• WRITTEN REQUEST:
Copy the listing below verbatim, everything from the line containing "The image size is (1513, 851)." down to the line containing "Switch to icon", including both of those lines.

A data block
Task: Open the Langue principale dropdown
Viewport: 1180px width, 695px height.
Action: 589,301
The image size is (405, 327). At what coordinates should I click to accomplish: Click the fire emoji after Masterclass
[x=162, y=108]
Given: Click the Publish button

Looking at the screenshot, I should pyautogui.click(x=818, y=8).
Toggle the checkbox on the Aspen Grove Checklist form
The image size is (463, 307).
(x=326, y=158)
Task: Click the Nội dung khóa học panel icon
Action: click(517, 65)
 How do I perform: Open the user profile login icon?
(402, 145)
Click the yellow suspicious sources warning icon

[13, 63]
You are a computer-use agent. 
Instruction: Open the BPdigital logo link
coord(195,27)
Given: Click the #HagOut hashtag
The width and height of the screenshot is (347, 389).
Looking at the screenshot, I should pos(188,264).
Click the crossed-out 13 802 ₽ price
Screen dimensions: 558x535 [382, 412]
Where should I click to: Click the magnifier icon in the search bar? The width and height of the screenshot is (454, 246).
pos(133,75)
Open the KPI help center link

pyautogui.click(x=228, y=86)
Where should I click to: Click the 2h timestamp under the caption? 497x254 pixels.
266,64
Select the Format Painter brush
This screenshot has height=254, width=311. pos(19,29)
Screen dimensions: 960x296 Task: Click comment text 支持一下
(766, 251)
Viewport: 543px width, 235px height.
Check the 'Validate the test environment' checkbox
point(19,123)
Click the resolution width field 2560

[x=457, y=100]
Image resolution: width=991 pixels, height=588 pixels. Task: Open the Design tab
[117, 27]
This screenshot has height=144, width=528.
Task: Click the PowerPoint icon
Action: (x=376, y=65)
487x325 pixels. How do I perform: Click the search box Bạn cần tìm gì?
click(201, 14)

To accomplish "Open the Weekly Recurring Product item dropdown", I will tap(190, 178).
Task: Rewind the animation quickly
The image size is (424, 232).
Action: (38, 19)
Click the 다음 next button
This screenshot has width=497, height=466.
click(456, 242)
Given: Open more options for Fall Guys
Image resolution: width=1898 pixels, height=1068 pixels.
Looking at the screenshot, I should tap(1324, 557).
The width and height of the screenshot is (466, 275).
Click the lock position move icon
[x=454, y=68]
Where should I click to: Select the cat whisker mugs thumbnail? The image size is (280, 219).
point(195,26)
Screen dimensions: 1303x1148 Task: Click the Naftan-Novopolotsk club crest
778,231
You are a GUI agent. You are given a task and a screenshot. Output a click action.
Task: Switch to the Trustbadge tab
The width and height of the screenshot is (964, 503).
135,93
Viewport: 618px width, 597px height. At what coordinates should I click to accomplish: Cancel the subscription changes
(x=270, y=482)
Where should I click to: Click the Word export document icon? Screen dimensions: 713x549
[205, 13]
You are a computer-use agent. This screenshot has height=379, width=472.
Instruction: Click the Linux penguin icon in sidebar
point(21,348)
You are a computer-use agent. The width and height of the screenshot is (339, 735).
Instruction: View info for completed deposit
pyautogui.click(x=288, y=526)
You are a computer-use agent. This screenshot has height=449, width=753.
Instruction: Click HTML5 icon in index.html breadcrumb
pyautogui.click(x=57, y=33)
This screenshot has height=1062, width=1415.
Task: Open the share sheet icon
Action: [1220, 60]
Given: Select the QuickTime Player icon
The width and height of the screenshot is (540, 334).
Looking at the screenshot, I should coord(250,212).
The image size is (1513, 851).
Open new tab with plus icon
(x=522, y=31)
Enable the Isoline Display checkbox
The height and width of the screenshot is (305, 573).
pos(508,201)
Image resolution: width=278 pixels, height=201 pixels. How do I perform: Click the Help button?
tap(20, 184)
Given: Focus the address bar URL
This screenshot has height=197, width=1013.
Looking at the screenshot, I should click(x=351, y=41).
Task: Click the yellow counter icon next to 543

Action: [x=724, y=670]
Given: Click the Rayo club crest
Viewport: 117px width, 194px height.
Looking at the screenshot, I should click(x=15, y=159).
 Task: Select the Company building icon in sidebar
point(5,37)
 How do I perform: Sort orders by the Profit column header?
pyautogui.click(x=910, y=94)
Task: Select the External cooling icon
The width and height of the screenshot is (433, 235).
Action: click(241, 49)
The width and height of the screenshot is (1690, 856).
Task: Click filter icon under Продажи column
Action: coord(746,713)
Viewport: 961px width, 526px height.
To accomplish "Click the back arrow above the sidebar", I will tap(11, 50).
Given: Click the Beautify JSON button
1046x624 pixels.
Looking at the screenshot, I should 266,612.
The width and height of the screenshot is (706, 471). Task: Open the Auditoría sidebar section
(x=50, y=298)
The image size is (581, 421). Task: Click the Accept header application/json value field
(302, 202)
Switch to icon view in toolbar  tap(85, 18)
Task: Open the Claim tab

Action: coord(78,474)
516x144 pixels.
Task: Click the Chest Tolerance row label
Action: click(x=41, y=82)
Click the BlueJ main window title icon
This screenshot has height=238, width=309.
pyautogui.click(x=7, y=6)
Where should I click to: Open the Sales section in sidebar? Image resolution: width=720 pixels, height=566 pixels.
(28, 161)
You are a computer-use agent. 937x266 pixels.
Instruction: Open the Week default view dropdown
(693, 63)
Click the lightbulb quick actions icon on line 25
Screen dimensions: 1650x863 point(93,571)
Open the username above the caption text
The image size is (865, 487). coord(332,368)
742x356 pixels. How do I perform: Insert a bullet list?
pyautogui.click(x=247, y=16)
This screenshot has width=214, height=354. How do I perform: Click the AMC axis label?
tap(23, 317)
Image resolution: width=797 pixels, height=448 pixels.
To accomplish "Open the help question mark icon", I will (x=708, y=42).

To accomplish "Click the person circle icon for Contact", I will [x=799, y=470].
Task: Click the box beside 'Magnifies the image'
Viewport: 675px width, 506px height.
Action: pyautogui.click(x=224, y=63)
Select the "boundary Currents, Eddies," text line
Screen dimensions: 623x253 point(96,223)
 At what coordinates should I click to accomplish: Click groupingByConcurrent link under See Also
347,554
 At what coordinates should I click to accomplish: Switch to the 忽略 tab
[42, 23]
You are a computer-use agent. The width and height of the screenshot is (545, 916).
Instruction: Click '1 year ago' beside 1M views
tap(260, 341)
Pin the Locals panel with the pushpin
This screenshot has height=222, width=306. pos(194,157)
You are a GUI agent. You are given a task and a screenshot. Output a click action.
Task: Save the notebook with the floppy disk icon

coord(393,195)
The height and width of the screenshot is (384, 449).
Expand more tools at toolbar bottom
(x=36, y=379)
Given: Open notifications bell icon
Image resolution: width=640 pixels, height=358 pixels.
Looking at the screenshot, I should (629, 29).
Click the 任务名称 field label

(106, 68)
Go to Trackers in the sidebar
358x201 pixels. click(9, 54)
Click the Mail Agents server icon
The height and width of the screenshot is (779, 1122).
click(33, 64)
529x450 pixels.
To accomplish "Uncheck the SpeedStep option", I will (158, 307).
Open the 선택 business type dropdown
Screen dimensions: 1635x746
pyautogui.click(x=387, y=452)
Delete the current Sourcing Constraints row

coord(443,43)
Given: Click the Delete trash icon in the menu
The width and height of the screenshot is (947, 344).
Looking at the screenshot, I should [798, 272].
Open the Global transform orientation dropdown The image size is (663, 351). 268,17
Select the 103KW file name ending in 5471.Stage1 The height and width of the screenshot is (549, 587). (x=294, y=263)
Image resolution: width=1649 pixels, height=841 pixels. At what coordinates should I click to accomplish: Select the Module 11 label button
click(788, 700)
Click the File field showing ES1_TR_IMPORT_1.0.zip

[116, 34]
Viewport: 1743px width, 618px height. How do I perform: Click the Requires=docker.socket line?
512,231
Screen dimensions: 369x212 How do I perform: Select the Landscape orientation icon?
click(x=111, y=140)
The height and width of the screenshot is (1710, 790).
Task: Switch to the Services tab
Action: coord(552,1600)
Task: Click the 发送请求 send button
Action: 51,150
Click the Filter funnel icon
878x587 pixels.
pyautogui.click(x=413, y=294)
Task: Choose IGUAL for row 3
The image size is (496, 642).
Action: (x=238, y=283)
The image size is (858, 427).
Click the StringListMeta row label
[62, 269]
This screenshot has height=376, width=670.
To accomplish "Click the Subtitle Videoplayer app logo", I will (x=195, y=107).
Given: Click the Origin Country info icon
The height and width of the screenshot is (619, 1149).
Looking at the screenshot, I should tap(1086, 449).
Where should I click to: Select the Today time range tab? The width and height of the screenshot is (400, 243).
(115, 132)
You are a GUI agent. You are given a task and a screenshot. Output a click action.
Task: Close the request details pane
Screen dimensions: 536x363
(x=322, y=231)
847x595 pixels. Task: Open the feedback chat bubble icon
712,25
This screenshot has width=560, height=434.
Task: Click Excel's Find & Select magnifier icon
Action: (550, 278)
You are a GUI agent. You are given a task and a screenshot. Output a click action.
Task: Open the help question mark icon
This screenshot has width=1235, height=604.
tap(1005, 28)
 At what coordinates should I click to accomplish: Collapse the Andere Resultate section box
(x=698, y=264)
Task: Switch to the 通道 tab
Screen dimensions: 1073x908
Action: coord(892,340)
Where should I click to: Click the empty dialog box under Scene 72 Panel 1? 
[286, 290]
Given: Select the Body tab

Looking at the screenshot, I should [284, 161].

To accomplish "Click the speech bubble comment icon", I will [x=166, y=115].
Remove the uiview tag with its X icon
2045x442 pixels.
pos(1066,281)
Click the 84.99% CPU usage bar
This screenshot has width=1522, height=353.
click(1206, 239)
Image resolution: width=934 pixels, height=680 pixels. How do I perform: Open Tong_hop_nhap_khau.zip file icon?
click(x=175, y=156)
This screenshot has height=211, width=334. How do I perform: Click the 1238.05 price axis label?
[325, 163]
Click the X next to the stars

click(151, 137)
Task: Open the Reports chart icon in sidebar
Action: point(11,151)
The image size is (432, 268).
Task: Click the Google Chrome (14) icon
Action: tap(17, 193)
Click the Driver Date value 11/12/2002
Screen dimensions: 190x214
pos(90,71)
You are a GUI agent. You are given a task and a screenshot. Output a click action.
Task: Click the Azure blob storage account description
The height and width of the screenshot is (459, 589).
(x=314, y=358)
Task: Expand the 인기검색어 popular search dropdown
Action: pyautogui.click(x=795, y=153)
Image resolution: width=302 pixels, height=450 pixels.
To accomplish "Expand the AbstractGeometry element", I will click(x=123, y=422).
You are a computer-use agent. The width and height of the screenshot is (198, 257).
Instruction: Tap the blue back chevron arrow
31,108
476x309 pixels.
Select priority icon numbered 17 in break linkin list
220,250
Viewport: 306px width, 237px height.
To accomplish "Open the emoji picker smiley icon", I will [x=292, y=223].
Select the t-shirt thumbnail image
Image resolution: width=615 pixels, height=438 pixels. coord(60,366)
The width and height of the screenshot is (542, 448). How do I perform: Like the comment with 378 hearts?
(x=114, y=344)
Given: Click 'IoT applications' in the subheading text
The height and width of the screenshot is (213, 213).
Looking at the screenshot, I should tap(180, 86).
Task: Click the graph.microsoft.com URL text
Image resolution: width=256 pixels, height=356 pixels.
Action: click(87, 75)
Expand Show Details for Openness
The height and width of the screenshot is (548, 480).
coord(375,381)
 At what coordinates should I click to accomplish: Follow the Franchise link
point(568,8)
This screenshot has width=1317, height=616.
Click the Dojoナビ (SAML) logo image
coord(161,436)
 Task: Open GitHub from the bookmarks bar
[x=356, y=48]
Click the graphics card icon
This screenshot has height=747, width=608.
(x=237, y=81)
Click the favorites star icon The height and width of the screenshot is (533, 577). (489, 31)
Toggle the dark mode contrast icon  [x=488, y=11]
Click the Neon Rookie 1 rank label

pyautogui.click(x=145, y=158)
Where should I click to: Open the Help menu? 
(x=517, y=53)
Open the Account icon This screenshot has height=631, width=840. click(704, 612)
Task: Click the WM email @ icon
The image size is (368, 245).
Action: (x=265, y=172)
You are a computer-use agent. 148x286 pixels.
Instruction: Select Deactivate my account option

• EXERCISE ANSWER:
The image size is (1513, 851).
Open new tab with plus icon
(x=522, y=31)
Enable the Isoline Display checkbox
The height and width of the screenshot is (305, 573).
pos(508,201)
Image resolution: width=278 pixels, height=201 pixels. How do I perform: Click the Help button?
tap(20, 184)
Given: Focus the address bar URL
This screenshot has height=197, width=1013.
Looking at the screenshot, I should click(x=351, y=41).
Task: Click the yellow counter icon next to 543

Action: [x=724, y=670]
Given: Click the Rayo club crest
Viewport: 117px width, 194px height.
Looking at the screenshot, I should click(x=15, y=159).
 Task: Select the Company building icon in sidebar
point(5,37)
 How do I perform: Sort orders by the Profit column header?
pyautogui.click(x=910, y=94)
Task: Select the External cooling icon
The width and height of the screenshot is (433, 235).
Action: click(241, 49)
The width and height of the screenshot is (1690, 856).
Task: Click filter icon under Продажи column
Action: coord(746,713)
Viewport: 961px width, 526px height.
To accomplish "Click the back arrow above the sidebar", I will tap(11, 50).
Given: Click the Beautify JSON button
1046x624 pixels.
Looking at the screenshot, I should 266,612.
The width and height of the screenshot is (706, 471). Task: Open the Auditoría sidebar section
(x=50, y=298)
The image size is (581, 421). Task: Click the Accept header application/json value field
(302, 202)
Switch to icon view in toolbar  tap(85, 18)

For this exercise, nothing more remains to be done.